« Le moine noir » de Kirill Serebrennikov dans la Cour d’honneur du Palais des Papes – le diamant noir de la folie

L’édition 2022 du Festival d’Avignon est inaugurée dans la Cour d’honneur du Palais des Papes avec Le Moine noir. Après Les Métamorphoses d’Ovide, un scénario de Lars von Trier, Les Idiots, et le roman inachevé de Gogol, Les Âmes mortes, le metteur en scène russe s’empare cette fois d’une nouvelle de Tchekhov. Son adaptation, construite comme un crescendo, mène du réalisme au mysticisme, suivant une montée en puissance d’autant plus impressionnante qu’elle est imprévisible.
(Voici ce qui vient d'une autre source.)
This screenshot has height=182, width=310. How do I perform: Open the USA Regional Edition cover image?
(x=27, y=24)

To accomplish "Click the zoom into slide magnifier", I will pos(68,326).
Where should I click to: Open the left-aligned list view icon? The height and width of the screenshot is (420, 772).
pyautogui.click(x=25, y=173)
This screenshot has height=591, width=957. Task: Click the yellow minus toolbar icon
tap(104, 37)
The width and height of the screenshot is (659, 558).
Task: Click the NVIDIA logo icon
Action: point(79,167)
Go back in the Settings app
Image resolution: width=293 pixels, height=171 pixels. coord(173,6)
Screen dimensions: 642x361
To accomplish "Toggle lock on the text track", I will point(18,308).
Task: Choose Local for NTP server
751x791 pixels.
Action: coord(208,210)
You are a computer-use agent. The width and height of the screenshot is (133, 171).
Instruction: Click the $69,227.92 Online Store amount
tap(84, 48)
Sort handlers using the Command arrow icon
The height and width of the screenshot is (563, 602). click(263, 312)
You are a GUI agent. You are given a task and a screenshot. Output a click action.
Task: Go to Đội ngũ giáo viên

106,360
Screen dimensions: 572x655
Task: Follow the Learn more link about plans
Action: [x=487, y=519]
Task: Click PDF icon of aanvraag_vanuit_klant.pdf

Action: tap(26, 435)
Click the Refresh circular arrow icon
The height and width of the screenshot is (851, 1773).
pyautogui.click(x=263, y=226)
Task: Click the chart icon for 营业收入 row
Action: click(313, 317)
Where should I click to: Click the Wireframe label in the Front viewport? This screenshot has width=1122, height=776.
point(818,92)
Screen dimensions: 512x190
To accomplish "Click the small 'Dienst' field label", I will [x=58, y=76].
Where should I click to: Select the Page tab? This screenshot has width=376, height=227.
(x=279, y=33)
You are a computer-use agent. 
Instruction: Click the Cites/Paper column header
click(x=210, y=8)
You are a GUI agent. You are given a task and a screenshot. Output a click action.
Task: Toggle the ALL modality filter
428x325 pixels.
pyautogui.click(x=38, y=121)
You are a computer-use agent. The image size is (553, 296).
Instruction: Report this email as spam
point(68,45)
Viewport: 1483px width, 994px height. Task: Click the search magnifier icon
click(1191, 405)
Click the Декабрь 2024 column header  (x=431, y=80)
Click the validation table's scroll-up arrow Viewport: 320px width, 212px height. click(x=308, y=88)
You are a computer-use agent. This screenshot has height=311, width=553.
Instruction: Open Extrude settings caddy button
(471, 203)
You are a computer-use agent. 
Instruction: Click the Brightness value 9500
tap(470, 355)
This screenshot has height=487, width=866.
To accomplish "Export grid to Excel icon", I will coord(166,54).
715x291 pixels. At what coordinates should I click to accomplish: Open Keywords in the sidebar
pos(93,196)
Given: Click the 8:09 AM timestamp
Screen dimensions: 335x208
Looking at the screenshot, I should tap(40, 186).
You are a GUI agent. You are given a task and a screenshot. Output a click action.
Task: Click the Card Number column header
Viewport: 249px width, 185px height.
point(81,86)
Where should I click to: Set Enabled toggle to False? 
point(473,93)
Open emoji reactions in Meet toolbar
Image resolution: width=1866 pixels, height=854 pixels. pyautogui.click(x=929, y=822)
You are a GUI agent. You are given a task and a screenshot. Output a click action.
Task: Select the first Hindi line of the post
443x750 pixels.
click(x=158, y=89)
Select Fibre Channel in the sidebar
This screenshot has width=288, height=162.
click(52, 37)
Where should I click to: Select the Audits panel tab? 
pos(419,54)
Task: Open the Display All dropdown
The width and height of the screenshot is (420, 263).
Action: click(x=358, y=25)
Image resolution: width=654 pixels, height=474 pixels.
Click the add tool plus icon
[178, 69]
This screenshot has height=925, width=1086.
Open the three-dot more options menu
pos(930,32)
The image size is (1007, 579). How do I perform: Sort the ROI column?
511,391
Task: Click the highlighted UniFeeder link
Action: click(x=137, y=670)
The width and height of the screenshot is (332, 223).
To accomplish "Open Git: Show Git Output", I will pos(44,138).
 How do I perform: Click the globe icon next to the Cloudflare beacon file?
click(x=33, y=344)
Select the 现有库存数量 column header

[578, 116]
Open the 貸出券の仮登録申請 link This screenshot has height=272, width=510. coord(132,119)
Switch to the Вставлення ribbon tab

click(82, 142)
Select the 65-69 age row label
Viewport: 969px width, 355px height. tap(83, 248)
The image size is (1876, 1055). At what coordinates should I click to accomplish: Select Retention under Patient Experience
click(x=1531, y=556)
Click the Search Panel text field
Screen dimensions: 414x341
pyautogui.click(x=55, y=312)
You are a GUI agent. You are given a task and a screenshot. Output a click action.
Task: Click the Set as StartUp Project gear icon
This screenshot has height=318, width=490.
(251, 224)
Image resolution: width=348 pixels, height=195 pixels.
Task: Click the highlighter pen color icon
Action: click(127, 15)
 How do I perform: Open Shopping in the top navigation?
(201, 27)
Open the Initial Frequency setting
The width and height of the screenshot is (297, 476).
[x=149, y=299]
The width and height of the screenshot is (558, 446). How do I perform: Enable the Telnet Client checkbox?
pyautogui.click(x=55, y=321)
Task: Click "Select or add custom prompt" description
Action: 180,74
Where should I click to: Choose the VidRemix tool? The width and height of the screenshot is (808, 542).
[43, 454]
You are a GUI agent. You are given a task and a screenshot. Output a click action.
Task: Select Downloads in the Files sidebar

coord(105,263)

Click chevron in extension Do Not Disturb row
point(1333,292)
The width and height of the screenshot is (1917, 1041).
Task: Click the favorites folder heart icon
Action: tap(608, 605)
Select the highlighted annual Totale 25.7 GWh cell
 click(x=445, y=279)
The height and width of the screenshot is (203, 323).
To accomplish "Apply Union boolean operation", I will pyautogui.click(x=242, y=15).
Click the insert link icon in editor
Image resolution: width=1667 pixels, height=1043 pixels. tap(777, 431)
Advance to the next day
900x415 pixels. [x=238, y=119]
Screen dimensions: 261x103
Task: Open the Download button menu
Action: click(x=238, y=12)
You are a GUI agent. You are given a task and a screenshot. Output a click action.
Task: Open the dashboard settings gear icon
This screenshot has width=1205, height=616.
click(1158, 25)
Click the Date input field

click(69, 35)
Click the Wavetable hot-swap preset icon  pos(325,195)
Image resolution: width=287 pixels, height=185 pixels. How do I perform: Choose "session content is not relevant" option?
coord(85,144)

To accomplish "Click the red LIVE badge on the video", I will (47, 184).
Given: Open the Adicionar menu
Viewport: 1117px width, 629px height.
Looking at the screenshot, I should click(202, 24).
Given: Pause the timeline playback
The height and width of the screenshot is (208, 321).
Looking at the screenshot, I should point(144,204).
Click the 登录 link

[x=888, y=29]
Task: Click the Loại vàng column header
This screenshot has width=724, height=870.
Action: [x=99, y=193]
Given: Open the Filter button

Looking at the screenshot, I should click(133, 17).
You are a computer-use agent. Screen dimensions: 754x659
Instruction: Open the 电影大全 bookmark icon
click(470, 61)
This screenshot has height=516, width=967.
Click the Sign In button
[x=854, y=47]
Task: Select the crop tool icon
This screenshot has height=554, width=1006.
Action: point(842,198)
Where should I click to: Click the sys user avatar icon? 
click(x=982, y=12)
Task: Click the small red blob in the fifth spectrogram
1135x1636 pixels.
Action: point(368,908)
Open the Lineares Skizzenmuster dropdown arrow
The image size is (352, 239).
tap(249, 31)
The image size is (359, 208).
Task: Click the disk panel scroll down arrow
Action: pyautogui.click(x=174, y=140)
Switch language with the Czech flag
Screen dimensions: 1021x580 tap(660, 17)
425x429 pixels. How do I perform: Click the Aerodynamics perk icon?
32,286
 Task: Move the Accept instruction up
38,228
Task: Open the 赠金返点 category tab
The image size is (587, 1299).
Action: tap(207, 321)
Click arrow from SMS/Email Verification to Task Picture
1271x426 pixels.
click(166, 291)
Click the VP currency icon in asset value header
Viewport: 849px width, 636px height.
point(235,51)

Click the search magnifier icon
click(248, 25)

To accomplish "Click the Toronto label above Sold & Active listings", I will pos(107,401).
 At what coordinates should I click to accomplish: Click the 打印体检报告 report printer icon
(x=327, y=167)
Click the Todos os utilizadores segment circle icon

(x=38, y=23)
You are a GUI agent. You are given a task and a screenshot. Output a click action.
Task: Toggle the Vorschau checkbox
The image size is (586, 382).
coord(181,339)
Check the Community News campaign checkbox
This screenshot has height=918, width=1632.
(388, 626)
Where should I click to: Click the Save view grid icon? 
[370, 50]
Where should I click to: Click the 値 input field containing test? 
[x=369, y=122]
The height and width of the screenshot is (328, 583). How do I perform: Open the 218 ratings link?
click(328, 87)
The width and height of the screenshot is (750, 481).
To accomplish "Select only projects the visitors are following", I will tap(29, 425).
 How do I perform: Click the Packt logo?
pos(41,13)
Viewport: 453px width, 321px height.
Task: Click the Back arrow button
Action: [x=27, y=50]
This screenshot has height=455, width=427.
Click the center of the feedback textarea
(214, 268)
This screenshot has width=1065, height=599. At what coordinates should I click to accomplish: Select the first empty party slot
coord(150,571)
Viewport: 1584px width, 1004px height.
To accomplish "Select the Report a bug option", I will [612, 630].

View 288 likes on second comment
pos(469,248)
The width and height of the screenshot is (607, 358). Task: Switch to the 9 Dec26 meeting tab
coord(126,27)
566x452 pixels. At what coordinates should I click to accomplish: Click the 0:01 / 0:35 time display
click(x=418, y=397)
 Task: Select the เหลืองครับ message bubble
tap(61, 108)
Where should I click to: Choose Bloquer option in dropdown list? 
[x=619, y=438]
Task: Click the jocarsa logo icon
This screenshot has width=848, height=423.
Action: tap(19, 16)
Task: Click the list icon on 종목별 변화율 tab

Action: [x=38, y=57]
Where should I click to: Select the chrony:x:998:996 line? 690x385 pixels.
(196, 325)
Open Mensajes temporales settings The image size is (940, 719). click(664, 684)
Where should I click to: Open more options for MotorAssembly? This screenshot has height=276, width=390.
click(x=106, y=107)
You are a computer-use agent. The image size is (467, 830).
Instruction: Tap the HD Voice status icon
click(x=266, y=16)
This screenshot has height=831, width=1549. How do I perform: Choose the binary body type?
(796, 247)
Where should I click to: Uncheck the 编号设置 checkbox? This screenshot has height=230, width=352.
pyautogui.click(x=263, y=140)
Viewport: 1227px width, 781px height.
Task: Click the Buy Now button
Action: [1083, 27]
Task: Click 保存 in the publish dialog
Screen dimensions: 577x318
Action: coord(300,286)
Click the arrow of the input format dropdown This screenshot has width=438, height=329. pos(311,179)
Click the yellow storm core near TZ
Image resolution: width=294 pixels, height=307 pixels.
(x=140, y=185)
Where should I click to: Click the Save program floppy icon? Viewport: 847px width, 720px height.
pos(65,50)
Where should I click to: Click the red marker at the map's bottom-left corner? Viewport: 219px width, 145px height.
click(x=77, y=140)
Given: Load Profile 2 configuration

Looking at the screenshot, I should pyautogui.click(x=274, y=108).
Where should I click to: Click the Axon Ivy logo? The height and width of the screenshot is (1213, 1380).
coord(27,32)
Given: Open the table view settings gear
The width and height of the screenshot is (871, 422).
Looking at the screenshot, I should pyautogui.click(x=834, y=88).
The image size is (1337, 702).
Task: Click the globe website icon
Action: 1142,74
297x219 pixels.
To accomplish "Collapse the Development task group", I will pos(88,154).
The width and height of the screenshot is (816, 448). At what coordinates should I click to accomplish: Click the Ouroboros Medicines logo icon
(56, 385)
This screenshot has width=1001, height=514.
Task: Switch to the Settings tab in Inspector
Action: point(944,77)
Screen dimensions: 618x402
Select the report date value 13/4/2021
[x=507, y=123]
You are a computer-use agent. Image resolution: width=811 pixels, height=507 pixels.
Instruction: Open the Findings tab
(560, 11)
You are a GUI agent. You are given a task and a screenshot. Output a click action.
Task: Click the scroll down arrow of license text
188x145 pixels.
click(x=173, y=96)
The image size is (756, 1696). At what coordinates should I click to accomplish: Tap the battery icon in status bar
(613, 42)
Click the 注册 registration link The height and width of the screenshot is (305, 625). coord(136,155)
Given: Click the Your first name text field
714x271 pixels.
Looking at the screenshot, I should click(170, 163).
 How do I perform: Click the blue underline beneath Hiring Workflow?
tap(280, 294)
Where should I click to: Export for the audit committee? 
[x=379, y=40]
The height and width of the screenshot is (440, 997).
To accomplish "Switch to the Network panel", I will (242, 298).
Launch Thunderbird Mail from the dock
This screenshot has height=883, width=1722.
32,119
Comme en 2015 dans la Cour du Lycée Saint-Joseph, pour Les Idiots, le vent souffle dans la Cour d’Honneur et deviendra un personnage à part entière du spectacle. Sa puissance est telle qu’une voix annonce que quelques modifications scénographiques ont dû être effectuées. Même sans cette indication, il paraît commencer par diminuer la scénographie, composée de trois serres dont les portent claques et les bâches en plastique s’agitent. Plus tard, la fumée régulièrement lancée par une machine partira dans les hauteurs du Palais quand elle ne disparaîtra pas immédiatement. Les acteurs, les épaules haussées pour dire le froid, sont quant à eux ondulés, voire fouettés par le vent. Il y aura également des moments de grâce, où le vent paraîtra orchestré avec la même précision que les lumières ou les images vidéo, s’apaisant quand le soleil se lève ou se couche ou redoublant d’intensité au moment du saccage des serres.

La nouvelle de Tchekhov relate l’histoire d’un retour, celui d’un jeune homme, journaliste à la ville, qui revient à la campagne sur la recommandation de son médecin. Il répond à l’invitation fortuite de Tania, une amie d’enfance, qui vit avec son père, jardinier. Le jardin représente leur vie entière, jardin d’Éden luxuriant, aux milles fleurs et arbres fruitiers. Sur la scène de Serebrennikov, ne restent que des serres, non pas pleines de plantes mais d’individus. La nouvelle ne compte que trois personnages mais le metteur en scène donne corps aux voisins du jardinier, aux estivants qui animent la vie de Tania avec leur musique. Les premières répliques convoquent de cette façon Gorki aux côtés de Tchekhov, ainsi que Virgile quand le père décrit minutieusement ses plantes et le travail de culture qu’elles exigent. L’accueil réservé à Andreï est chaleureux, il apparaît comme un génie que le jardinier voudrait voir devenir son gendre. Mais Andreï manque de s’étouffer quand il l’entend dire qu’il ferait de leurs fils un jardinier lui aussi, il rit à s’en rouler par terre, secoué de spasmes joyeux qui lui font faire des galipettes. Cette réaction, excessive, spectaculaire, ouvre une première faille dans la toile réaliste soigneusement tissée dès les premiers instants. Elle et les mouvements choraux des estivants, qui passent d’une serre à l’autre quand ils ne chantent pas et créent de beaux effets visuels de masse, sauvent de l’ennui qui menace.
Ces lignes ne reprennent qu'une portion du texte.